Data on finding words and elements:
===

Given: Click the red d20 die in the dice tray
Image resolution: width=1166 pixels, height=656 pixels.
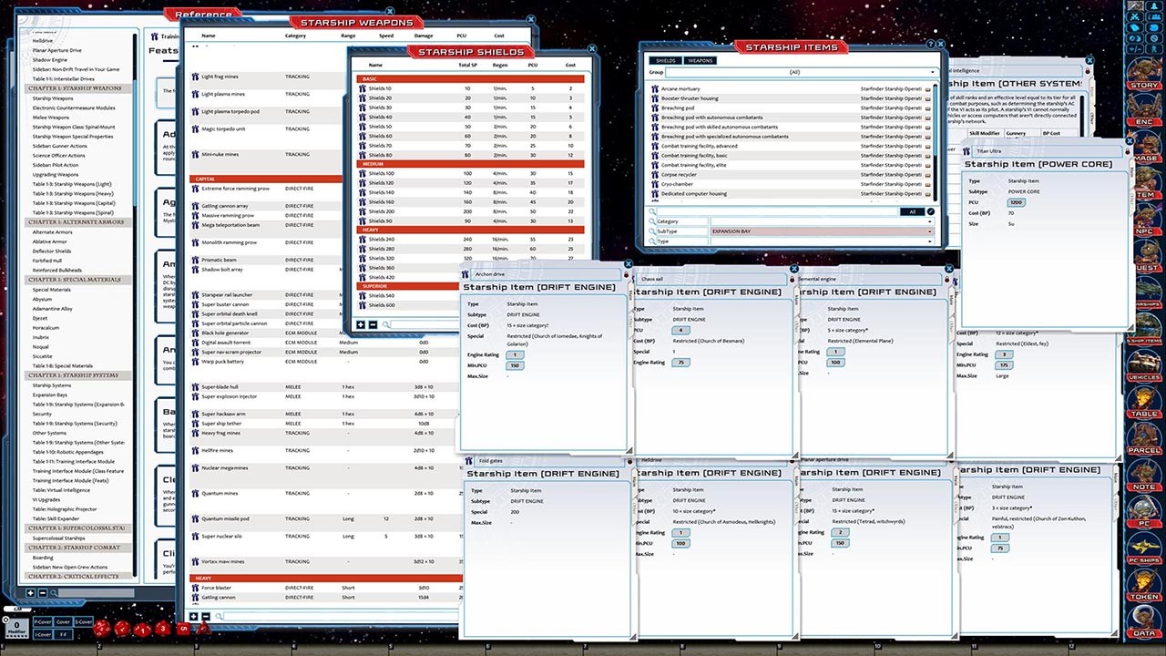Looking at the screenshot, I should coord(102,629).
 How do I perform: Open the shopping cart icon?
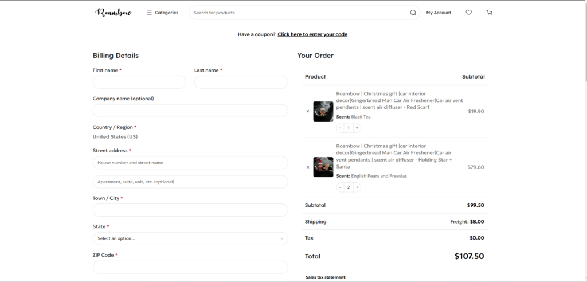[x=490, y=13]
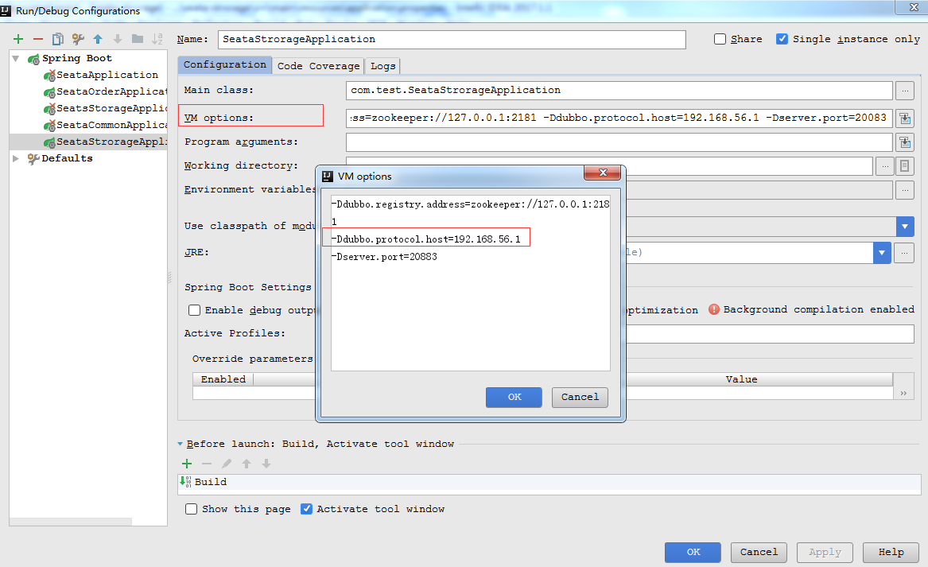Open the Logs tab
928x567 pixels.
click(382, 66)
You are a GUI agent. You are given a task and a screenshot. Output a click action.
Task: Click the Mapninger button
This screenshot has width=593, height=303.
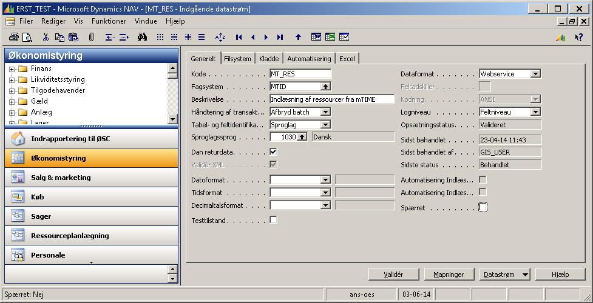coord(449,275)
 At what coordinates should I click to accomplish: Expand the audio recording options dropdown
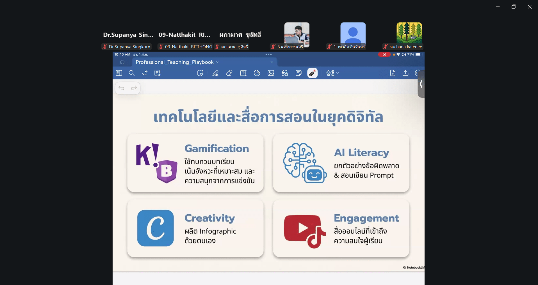pyautogui.click(x=338, y=73)
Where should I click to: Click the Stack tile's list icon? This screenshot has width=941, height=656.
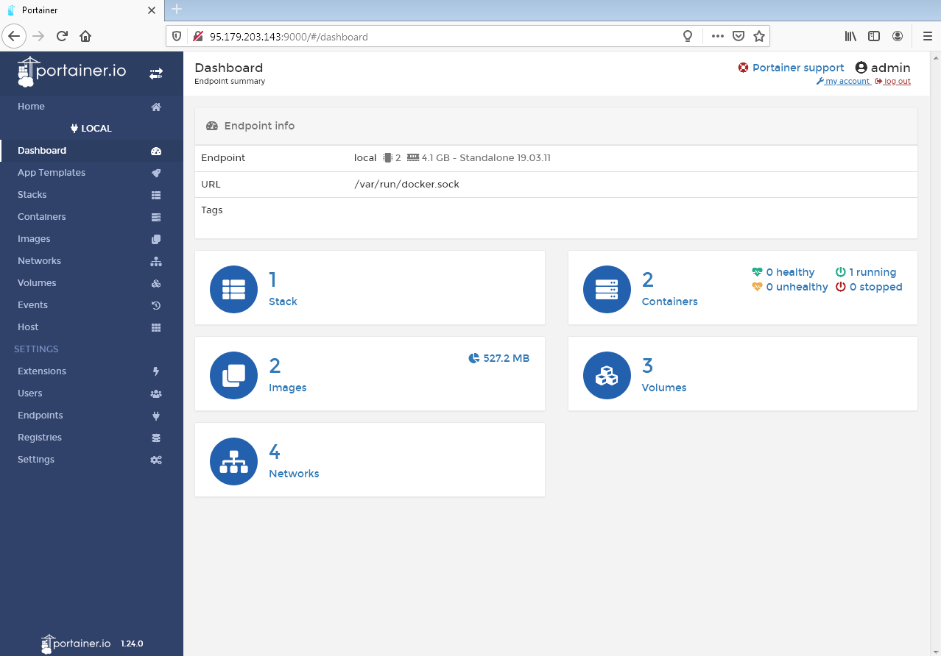233,289
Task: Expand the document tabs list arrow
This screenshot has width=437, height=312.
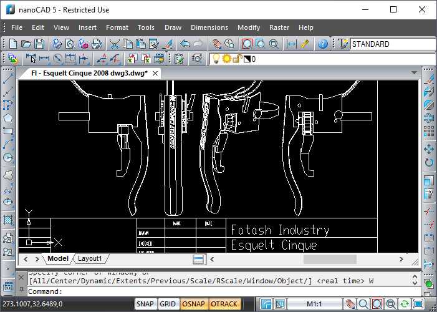Action: point(413,74)
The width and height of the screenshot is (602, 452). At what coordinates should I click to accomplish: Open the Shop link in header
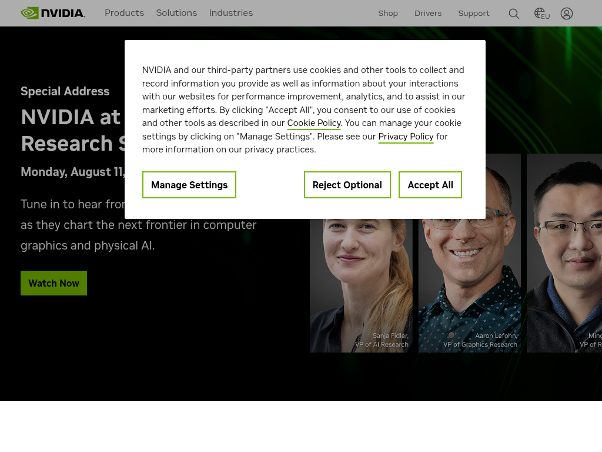click(x=388, y=13)
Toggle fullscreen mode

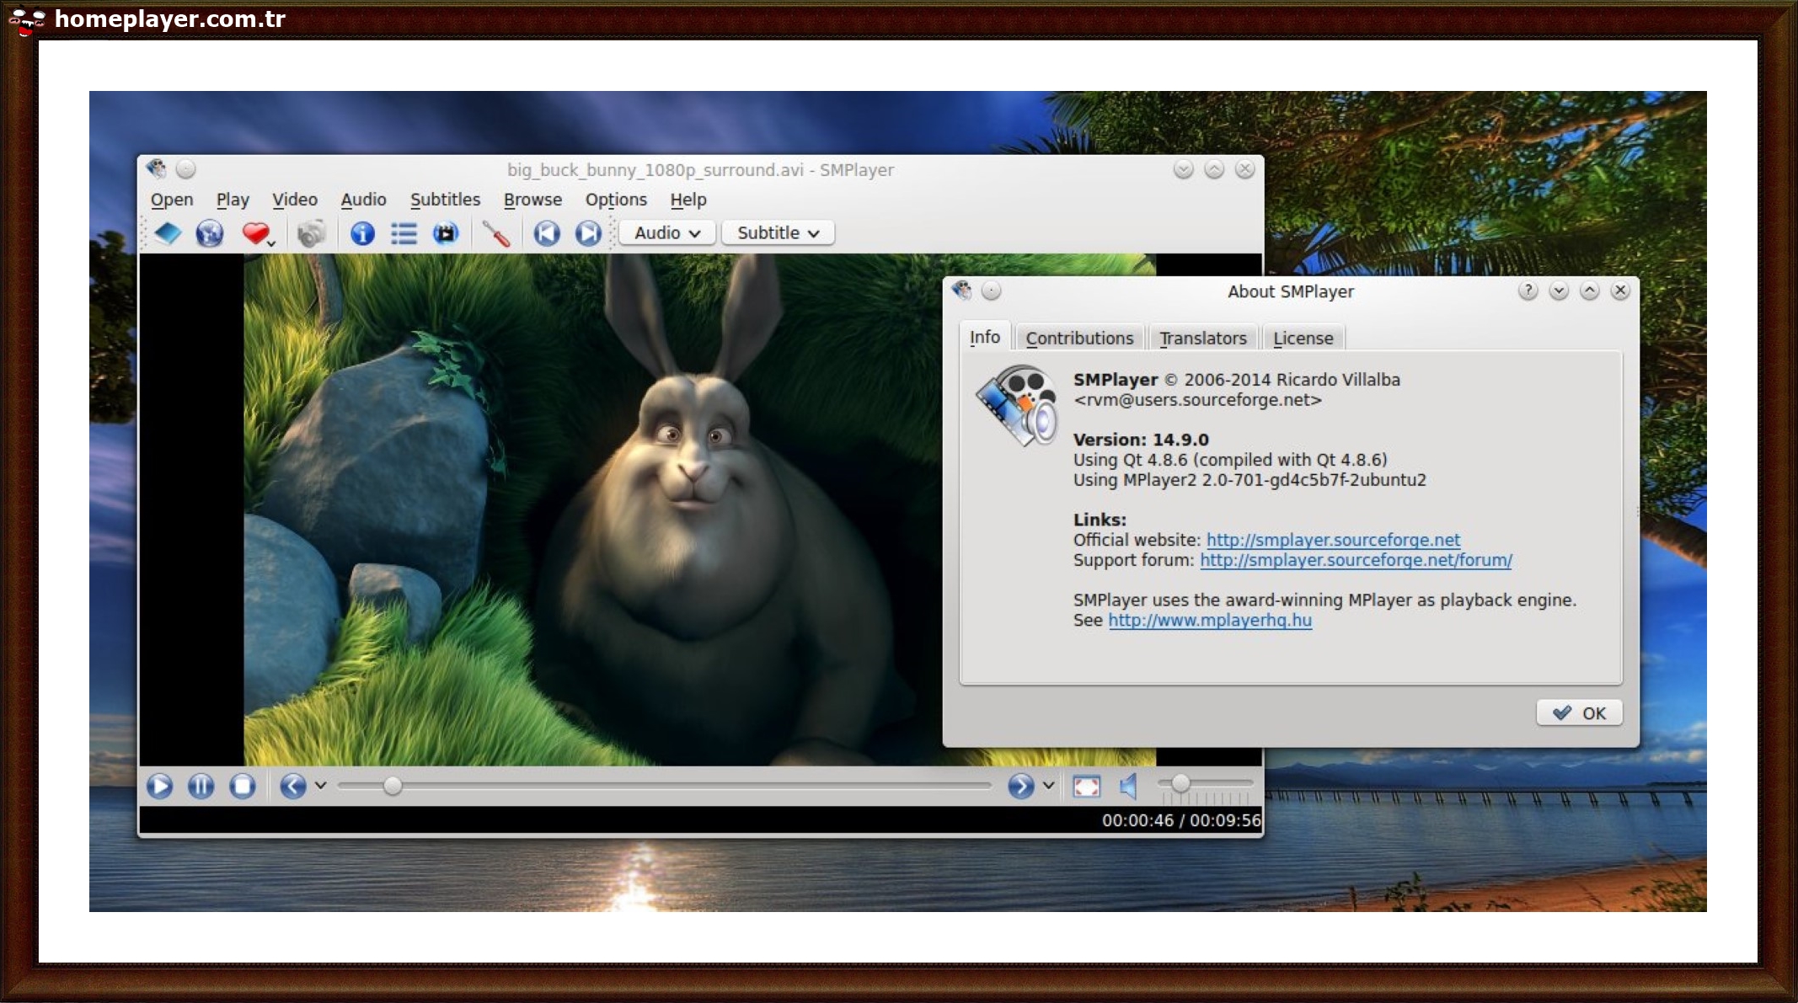(1087, 786)
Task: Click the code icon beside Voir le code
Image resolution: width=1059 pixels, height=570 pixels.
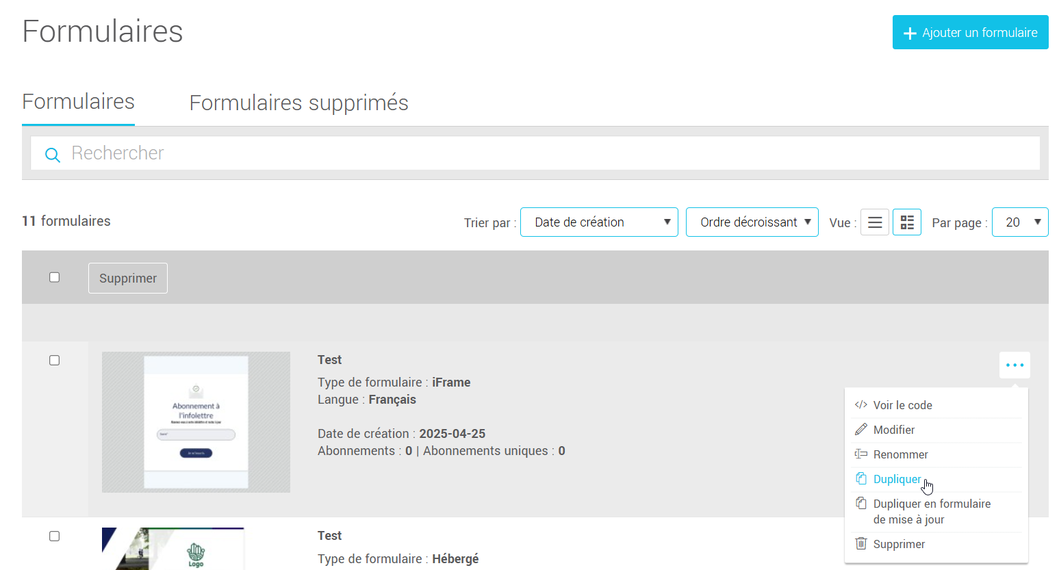Action: coord(860,404)
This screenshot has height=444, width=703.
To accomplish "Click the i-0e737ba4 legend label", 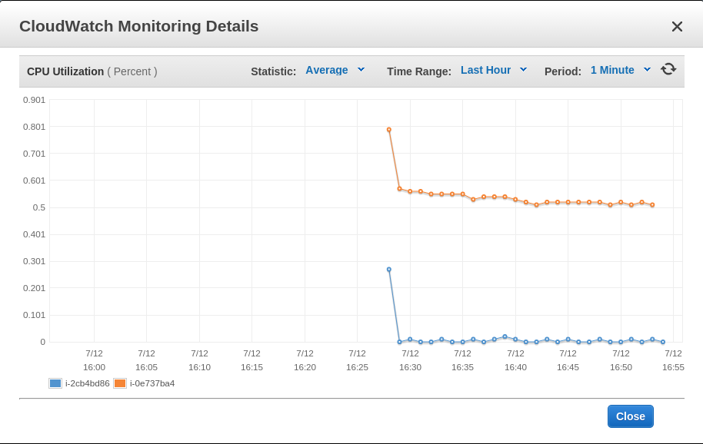I will (152, 383).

===

Exercise instructions.
Copy out the data exactly, covering the stretch from its start through the line containing "click(382, 66)", both ends included. Omit the pictures from your copy.

Expected answer.
Given: Click the red d20 die in the dice tray
Image resolution: width=1166 pixels, height=656 pixels.
Looking at the screenshot, I should coord(102,629).
 How do I perform: Open the shopping cart icon?
[x=490, y=13]
Open the Logs tab
928x567 pixels.
click(382, 66)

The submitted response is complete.